YOUR INSTRUCTIONS: Set down the entries once more, exactly as given.

(Extracted data entries)
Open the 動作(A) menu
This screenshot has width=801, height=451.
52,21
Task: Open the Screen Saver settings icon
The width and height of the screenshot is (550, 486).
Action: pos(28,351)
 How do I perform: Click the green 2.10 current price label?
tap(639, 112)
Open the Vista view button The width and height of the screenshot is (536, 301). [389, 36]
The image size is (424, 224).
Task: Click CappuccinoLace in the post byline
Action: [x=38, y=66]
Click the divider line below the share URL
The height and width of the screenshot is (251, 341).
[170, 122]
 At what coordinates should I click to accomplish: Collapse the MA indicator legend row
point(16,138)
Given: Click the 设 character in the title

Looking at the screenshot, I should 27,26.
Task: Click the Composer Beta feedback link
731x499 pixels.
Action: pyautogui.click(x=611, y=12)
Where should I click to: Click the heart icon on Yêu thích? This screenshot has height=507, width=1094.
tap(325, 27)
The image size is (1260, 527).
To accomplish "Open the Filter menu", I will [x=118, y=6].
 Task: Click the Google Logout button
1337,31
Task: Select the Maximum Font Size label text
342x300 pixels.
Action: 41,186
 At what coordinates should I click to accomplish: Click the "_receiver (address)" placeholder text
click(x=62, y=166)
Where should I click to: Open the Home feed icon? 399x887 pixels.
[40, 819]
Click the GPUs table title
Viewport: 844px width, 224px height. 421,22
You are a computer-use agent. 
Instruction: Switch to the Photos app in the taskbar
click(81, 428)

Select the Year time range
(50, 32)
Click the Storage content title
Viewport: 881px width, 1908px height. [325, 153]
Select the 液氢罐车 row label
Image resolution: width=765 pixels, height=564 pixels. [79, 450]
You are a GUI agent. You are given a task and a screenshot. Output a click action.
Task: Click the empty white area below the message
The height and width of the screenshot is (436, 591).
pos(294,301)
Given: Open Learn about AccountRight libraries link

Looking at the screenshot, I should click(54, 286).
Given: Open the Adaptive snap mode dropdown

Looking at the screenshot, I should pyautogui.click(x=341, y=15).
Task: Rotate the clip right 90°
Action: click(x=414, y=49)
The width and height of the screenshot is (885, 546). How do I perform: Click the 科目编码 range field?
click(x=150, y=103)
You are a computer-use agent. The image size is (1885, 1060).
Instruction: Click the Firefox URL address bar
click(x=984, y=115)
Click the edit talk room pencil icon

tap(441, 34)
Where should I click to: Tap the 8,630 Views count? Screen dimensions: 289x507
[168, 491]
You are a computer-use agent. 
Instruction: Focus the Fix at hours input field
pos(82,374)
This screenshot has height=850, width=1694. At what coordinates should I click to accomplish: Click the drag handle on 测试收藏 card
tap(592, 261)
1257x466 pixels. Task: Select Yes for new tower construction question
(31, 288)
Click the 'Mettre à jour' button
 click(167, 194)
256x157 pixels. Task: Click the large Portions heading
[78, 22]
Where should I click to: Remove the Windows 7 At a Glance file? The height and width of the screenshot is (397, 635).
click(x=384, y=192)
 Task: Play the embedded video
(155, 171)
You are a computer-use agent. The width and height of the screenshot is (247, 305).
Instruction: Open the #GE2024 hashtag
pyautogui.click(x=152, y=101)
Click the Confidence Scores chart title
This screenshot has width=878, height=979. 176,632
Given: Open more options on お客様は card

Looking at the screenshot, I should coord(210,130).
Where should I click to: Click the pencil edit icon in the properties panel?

TASK RESPONSE:
Open the 動作(A) menu
This screenshot has width=801, height=451.
52,21
Task: Open the Screen Saver settings icon
The width and height of the screenshot is (550, 486).
Action: pos(28,351)
 How do I perform: Click the green 2.10 current price label?
tap(639, 112)
Open the Vista view button The width and height of the screenshot is (536, 301). [389, 36]
The image size is (424, 224).
Task: Click CappuccinoLace in the post byline
Action: [x=38, y=66]
Click the divider line below the share URL
The height and width of the screenshot is (251, 341).
[170, 122]
 At what coordinates should I click to accomplish: Collapse the MA indicator legend row
point(16,138)
Given: Click the 设 character in the title

Looking at the screenshot, I should 27,26.
Task: Click the Composer Beta feedback link
731x499 pixels.
Action: pyautogui.click(x=611, y=12)
Where should I click to: Click the heart icon on Yêu thích? This screenshot has height=507, width=1094.
tap(325, 27)
The image size is (1260, 527).
To accomplish "Open the Filter menu", I will [x=118, y=6].
 Task: Click the Google Logout button
1337,31
Task: Select the Maximum Font Size label text
342x300 pixels.
Action: 41,186
 At what coordinates should I click to accomplish: Click the "_receiver (address)" placeholder text
click(x=62, y=166)
Where should I click to: Open the Home feed icon? 399x887 pixels.
[40, 819]
Click the GPUs table title
Viewport: 844px width, 224px height. 421,22
You are a computer-use agent. 
Instruction: Switch to the Photos app in the taskbar
click(81, 428)

Select the Year time range
(50, 32)
Click the Storage content title
Viewport: 881px width, 1908px height. [325, 153]
Select the 液氢罐车 row label
Image resolution: width=765 pixels, height=564 pixels. [79, 450]
You are a GUI agent. You are given a task and a screenshot. Output a click action.
Task: Click the empty white area below the message
The height and width of the screenshot is (436, 591).
pos(294,301)
Given: Open Learn about AccountRight libraries link

Looking at the screenshot, I should click(54, 286).
Given: Open the Adaptive snap mode dropdown

Looking at the screenshot, I should pyautogui.click(x=341, y=15).
Task: Rotate the clip right 90°
Action: click(x=414, y=49)
The width and height of the screenshot is (885, 546). How do I perform: Click the 科目编码 range field?
click(x=150, y=103)
You are a computer-use agent. The image size is (1885, 1060).
Instruction: Click the Firefox URL address bar
click(x=984, y=115)
Click the edit talk room pencil icon

tap(441, 34)
Where should I click to: Tap the 8,630 Views count? Screen dimensions: 289x507
[168, 491]
You are a computer-use agent. 
Instruction: Focus the Fix at hours input field
pos(82,374)
This screenshot has height=850, width=1694. At what coordinates should I click to accomplish: Click the drag handle on 测试收藏 card
tap(592, 261)
1257x466 pixels. Task: Select Yes for new tower construction question
(31, 288)
Click the 'Mettre à jour' button
 click(167, 194)
256x157 pixels. Task: Click the large Portions heading
[78, 22]
Where should I click to: Remove the Windows 7 At a Glance file? The height and width of the screenshot is (397, 635).
click(x=384, y=192)
 Task: Play the embedded video
(155, 171)
You are a computer-use agent. The width and height of the screenshot is (247, 305).
Instruction: Open the #GE2024 hashtag
pyautogui.click(x=152, y=101)
Click the Confidence Scores chart title
This screenshot has width=878, height=979. 176,632
Given: Open more options on お客様は card

Looking at the screenshot, I should coord(210,130).
Where should I click to: Click the pencil edit icon in the properties panel?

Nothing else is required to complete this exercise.